Beautiful! The only wild horses around here are when mine escape and go around the neighborhood LOL


----------



## Wallee (Mar 7, 2012)

What I would do to be able to ride/hunt/fish in such beautiful country. You guys are blessed I hope you know it!


----------



## Smokum (May 4, 2012)

beautiful!!


----------



## Fulford15 (Oct 17, 2012)

Wow, great pictures!! What a great experience.


----------



## Herdof2 (Nov 24, 2012)

What I wouldn't give to sit there with my binoculars and just watch... How majestic!


----------



## Painted Horse (Dec 29, 2006)

We also get a lot of wild donkeys.


----------



## justicehorse (Oct 17, 2012)

What a beautiful herd!!! We horse camp out at Simpson Springs quite a bit and always see wild horses... but never black. Here are a couple pics from our last trip.


----------



## Reno Bay (Jul 8, 2012)

Very pretty. Makes me wish I lived in an area that had wild horses.
Well...there's Assateague, but I can't travel there a lot.


----------



## goneriding (Jun 6, 2011)

How cool!


----------



## huntfishnride (Jan 25, 2012)

We took those pictures in the Simpson Springs area.

A question for Painted Horse and Justice Horse:

Both of you mention that you have camped and rode quite a bit around Wild Horses. 
A buddy of mine was out in the Swell and had to run off a couple of young mustang studs(multiple times) that wanted to bother a couple of his mares.

Have they ever caused you and your horses any problems?


----------



## justicehorse (Oct 17, 2012)

As we have our 3 dogs with us, the horses keep their distance.
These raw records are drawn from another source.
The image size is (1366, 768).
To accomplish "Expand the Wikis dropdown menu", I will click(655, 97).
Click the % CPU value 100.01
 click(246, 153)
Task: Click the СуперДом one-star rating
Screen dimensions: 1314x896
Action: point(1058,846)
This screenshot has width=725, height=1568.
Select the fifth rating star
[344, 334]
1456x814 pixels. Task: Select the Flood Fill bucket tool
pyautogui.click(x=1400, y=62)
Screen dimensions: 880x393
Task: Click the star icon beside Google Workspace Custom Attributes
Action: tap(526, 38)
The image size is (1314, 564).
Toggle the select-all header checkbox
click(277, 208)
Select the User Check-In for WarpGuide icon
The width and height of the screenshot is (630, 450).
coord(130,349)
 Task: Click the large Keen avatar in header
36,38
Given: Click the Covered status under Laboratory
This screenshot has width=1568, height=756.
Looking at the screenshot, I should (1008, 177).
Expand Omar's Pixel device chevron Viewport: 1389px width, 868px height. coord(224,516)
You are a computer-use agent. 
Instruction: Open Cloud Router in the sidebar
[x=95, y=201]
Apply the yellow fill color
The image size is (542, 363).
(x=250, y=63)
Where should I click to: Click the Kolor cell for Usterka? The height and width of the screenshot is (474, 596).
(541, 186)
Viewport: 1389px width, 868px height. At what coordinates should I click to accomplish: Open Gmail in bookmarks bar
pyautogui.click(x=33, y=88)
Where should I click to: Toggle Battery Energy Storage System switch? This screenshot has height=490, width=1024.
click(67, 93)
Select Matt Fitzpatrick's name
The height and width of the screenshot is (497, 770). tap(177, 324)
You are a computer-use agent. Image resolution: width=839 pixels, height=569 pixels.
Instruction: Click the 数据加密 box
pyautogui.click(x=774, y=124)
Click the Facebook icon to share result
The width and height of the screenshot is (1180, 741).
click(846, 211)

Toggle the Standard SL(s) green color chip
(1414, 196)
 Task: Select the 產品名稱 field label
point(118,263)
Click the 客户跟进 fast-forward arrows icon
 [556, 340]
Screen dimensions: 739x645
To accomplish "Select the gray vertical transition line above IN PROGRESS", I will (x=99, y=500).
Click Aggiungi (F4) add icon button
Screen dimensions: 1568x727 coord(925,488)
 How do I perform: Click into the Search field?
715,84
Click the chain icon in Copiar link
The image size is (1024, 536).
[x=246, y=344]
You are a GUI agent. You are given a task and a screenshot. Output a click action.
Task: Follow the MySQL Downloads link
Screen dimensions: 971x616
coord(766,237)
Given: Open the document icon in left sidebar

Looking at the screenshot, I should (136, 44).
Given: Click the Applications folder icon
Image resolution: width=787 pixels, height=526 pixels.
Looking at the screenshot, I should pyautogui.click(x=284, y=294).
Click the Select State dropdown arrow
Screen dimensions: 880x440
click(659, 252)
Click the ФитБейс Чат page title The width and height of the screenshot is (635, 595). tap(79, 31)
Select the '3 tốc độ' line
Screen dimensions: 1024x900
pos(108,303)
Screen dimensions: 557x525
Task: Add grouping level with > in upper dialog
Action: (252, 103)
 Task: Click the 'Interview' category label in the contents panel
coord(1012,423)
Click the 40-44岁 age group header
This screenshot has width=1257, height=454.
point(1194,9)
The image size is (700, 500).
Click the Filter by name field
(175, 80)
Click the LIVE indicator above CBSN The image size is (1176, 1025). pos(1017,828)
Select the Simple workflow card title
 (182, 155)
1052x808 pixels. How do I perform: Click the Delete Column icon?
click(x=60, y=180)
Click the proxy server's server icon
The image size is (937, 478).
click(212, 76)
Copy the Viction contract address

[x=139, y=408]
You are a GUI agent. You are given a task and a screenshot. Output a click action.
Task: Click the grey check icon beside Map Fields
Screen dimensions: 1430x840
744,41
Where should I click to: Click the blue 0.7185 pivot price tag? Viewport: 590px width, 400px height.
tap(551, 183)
The only reason we were able to get close to the horses in the pics when leaving Simpson Springs was because we had the dogs locked in the car. However, I know a guy in Idaho that had a young stud link up to his horses once when camping. When the guy went to leave after a few days, the stud literally chased behind the trailer down the road. He wound up having friend drive his trailer, and he roped the stud and ponied it all the way home on his horse. He said that wild mustang was one of the best horses he ever owned.


----------



## Painted Horse (Dec 29, 2006)

I know a gal who had her mare stolen by a mustang from her campsite. Took her a week to find and catch her horse. The mustang stallion kept her moving and out of reach.

So yes, It can be a problem. Especially if your mare is in season.


----------



## thenrie (Sep 10, 2012)

I was out on a ride with my daughter a number of years back, in the Carson National Forest northeast of Farmington, NM. We came upon a fairly large herd of wild horses, maybe 20 in the bunch. There was a yearling among them that really caught my eye. It was sort of the opposite of a buckskin. Don't know what you'd call it. It was fairly dark bodied with a lighter mane and tail and it's legs got lighter just above the knees and faded to almost a blonde color. Absolutely striking!

When I got home I called BLM and asked about the herd. They said they are familiar with the herd. They are not mustangs, but are the progeny of horses that have escaped from the Jicarilla Apache reservation over the years. He said the Apache rancher that has the adjacent range allotment on the reservation has a prize stallion that often escapes and covers some of the mares in the herd, which is why they are such nice stock. Then he let me know they consider them to be "feral" horses. He encouraged me to head back up there and catch as many as I could. Never got around to it. Wish I had. Every so many years, the BLM rounds them up and auctions them off to keep them from overgrazing the range.


----------



## dashygirl (Nov 21, 2006)

I worked on a trail riding ranch in Arizona throughout high school. It was on the Salt River Pima-Maricopa Indian Reservation and there were several different herds of mustangs on that reservation. We'd see them all the time. A few times the studs would come up to the various turn out pastures we had, but the owner of the ranch specifically had built the fences around the turn outs to be large enough so they couldn't jump over it. 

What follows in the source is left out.